Tasks tied to Pepe meme creator Matt Furie and the NFT studio ChainSaw misplaced roughly $1 million to contract takeover exploits final week, in accordance with on-chain investigator ZachXBT.
On June 27, ZachXBT reported transaction information exhibiting that the attacker seized management of the “Replicandy” contract at 4:25 a.m. UTC on June 18 by transferring possession to the externally owned tackle 0x9Fca.
Two hours later, the brand new proprietor withdrew mint proceeds and, at 5:11 a.m. the following day, reopened the mint, issued contemporary NFTs, and dumped them into open bids, pushing the ground worth to zero.
On June 23, the identical tackle took over three extra ChainSaw contracts: Peplicator, Hedz, and Zogz. The unhealthy actor then repeated the mint-and-dump cycle.
ZachXBT estimated the mixed theft at greater than $310,000 and linked the funds to a few collector addresses: 0xf6a9, 0x7e58, and 0x58f4. He traced a 2.05 ETH cost from 0x9Fca to an trade deposit that transformed to five,007.91 USDT and was then moved to MEXC.
He subsequently mapped many smaller month-to-month deposits from unrelated initiatives into the identical trade pockets.
Two GitHub accounts, “devmad119” and “sujitb2114,” listing wallets that intersect the stolen fund path.
Each accounts share indicators that ZachXBT related to North Korean IT employees, together with Korean language system settings, Astral VPN classes, and Asia-Russia time zones, regardless of résumés that declare US residency.
Favrr exploit follows the identical payroll path
A second incident surfaced on June 25, when the freelance providers token venture Favrr misplaced greater than $680,000 following its itemizing on a DEX. On-chain evaluation linked the exploit to the consolidation pockets 0x477, which acquired recurring funds from Favrr payroll addresses 0x1708 and 0x6412.
Gate.io deposit tackle 0xab7 acquired a part of the stolen Favrr tokens, and was beforehand funded by the suspected developer behind “sujitb2114”.
Favrr introduced that it might refund all preliminary decentralized providing contributors, cancel its MEXC itemizing, and provoke an intensive audit of its codebase.
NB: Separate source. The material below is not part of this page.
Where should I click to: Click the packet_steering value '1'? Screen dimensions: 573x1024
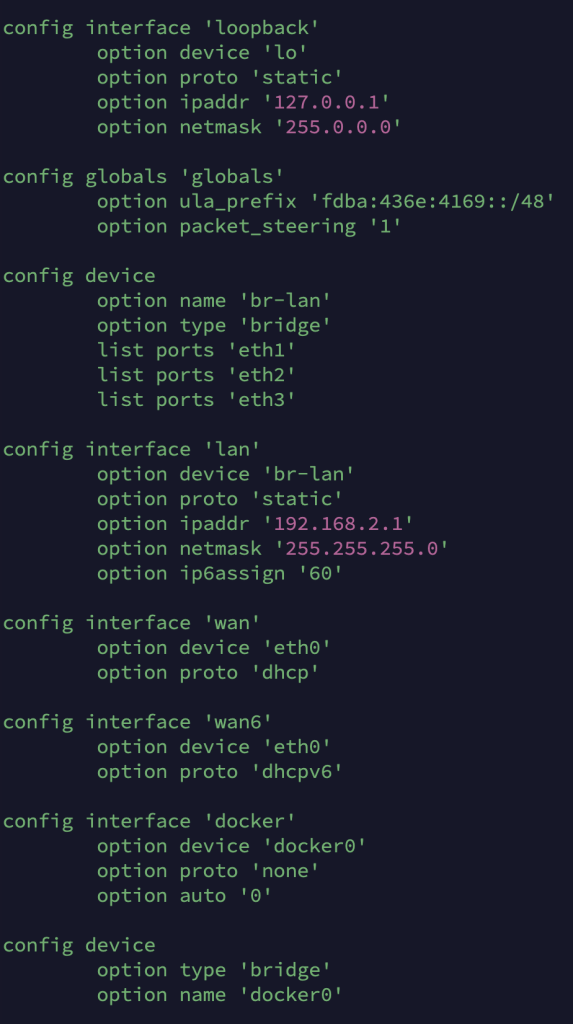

The venture added that it’ll publish a brand new launch timeline “within the coming weeks” and suggested customers to keep away from buying and selling impostor tokens within the interim.
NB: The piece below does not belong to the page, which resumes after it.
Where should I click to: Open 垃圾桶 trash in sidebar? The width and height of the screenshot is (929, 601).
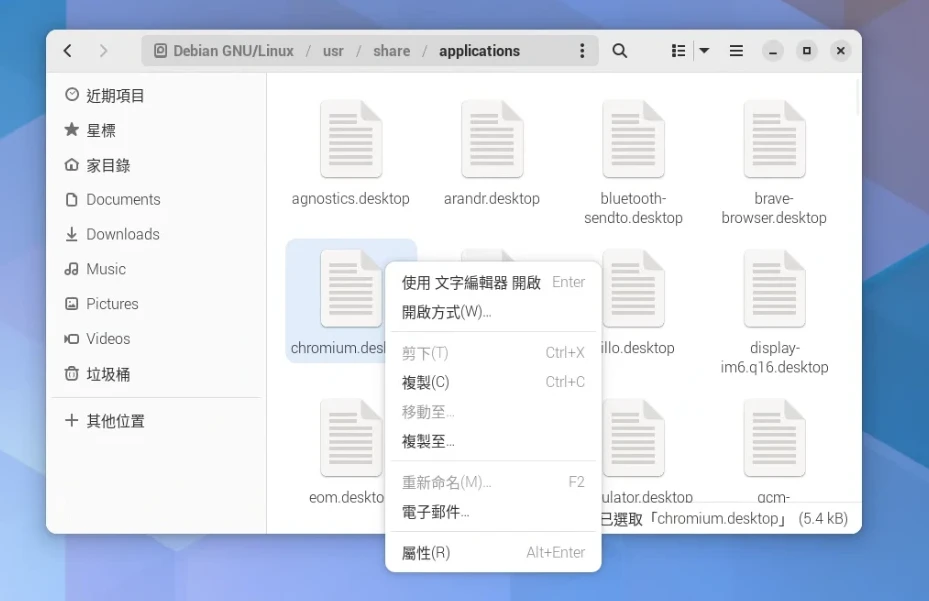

ZachXBT reported that Favrr’s chief expertise officer, listed as Alex Hong, deleted his LinkedIn profile after the exploit. Makes an attempt to confirm his work historical past with earlier employers had been unsuccessful.
The investigator plans to launch mixture knowledge on payroll flows to wallets tied to the identical North Korean cluster, contending that fundamental due diligence checks would have flagged the hires.
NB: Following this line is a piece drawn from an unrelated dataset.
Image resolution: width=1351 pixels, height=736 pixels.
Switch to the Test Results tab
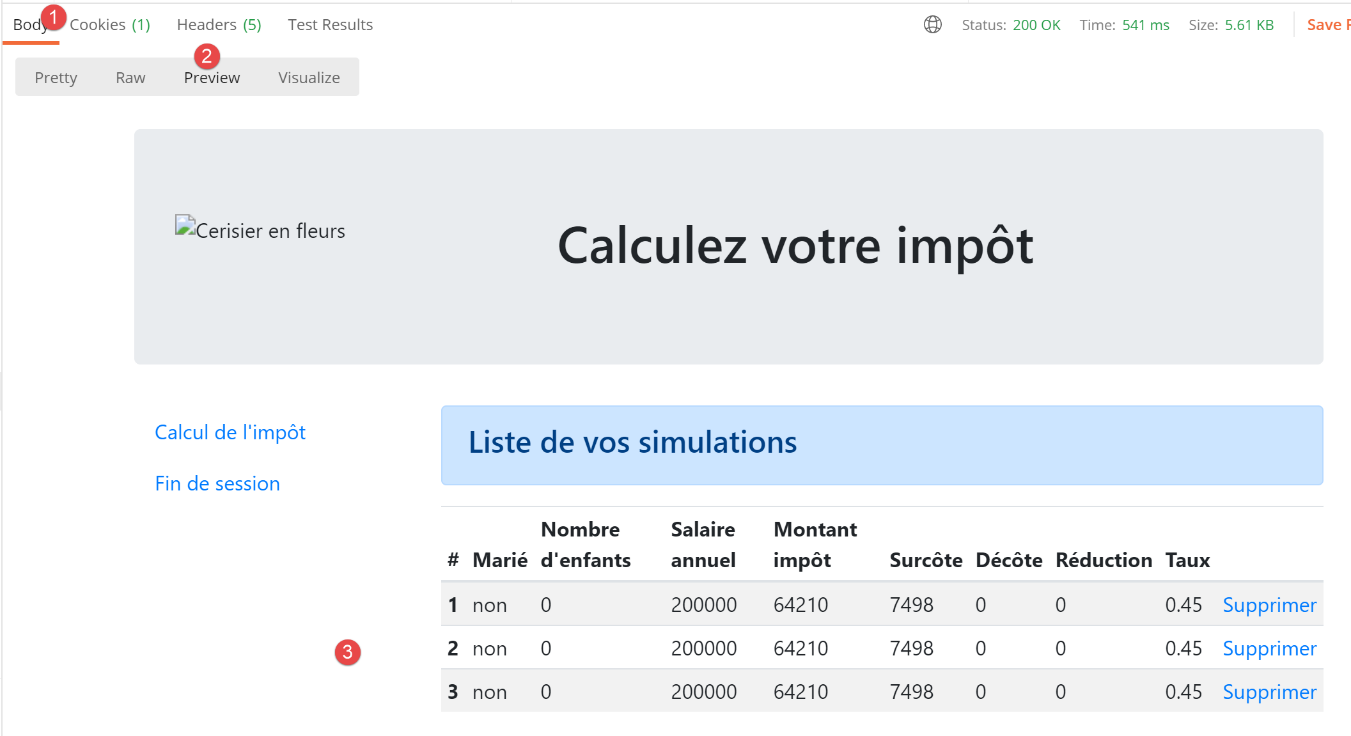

The stolen funds from the ChainSaw collections stay idle, whereas most Favrr proceeds have already handed by Gate.io and a number of other nested providers.
ZachXBT mentioned he has not reached the groups as a result of their direct message channels are closed, and official Telegram or Discord rooms don’t present contact choices.
The incidents deliver renewed consideration to the dangers of “shadow hiring” in crypto initiatives that outsource improvement by gig-work platforms.
Investigators proceed to observe the on-chain trails, and affected communities await formal statements from Furie, ChainSaw, and Favrr.